*Selected passage*.
Missions Legacy

This month my family has been on a journey as we experienced the critical illness of my mother, Dorothy Luebbert, and her home going on June 23. In preparing for her funeral, I put together a PowerPoint of pictures across the years. There were many significant moments captured. What stood out to me in the midst of putting the pictures together was that mom was always there. Whatever the occassion, she and dad made the trip to be with us.

As we outlined the funeral service, I had one song that I wanted to be sure we included: “We’ve a Story to Tell.” This hymn has been the GA song as long as I can remember. My mother was a GA leader for many years when I was young. She was never my group leader, but she taught the Intermediate GAs and they often met at our house. She was also the Associational GA leader and would plan quarterly GA rallies as well as weeks of camp. Missionary speakers for those events often had meals at our house. So, between the GAs gathered around the table or the missionaries who ate with us, I often say that I learned missions at my dining room table.

While my mother had great influence on me in many ways, I think her WMU influence was the most significant. Through the work of the countless missionaries for whom she has prayed, given money, or taught others about their work, her missions legacy lives on. Through the girls she taught and the things they have done in missions, her legacy lives on. Through my own work with WMU, her legacy lives on.

*Data*.
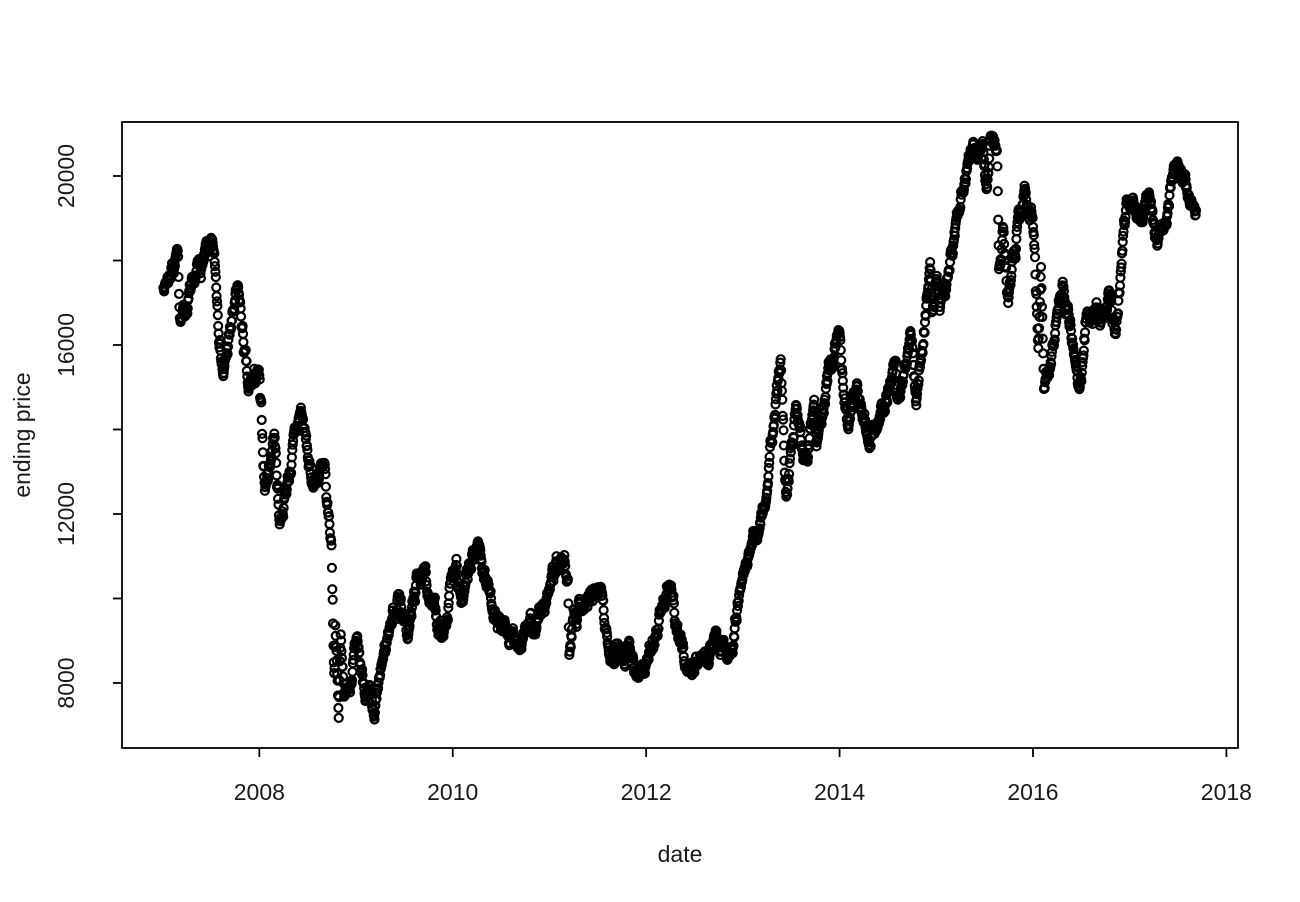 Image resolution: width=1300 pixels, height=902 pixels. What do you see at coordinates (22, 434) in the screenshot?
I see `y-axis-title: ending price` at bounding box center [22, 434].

*Tasks to carry out*.
(1) In the missions legacy post, which song did the writer want included in the funeral service?
(2) Carry on the post about the mother's missions legacy, picking up right after its final sentence.

*Answers*.
(1) “We’ve a Story to Tell,” the GA song.

(2)
Mother was active in WMU all her life. She served as a church WMU director, missions group leader, and in other roles. She stopped leading GAs, however, when WMU made changes in 1970, starting Girls in Action and Acteens in place of Junior Girls Auxiliary and Intermediate Girls Auxiliary. She said that she did not want to start over in all the stuff she had accumulated through the years to do GAs. So, even though I was just in grade school and middle school during her GA leadership years that touched my life, those were formative years. I point this out as an encouragement to all missions leaders with children and teenagers. Keep investing. You are leaving a missions legacy that will continue beyond your life time.

Among the many things I learned from my mother, I learned how to write well, present a missions program, and make posters and displays (and even though I do graphics on the computer now, the same principles apply). These are all skills that I still use today.

With great gratitude, I say thanks and pay tribute to my mother. Her missions legacy lives on!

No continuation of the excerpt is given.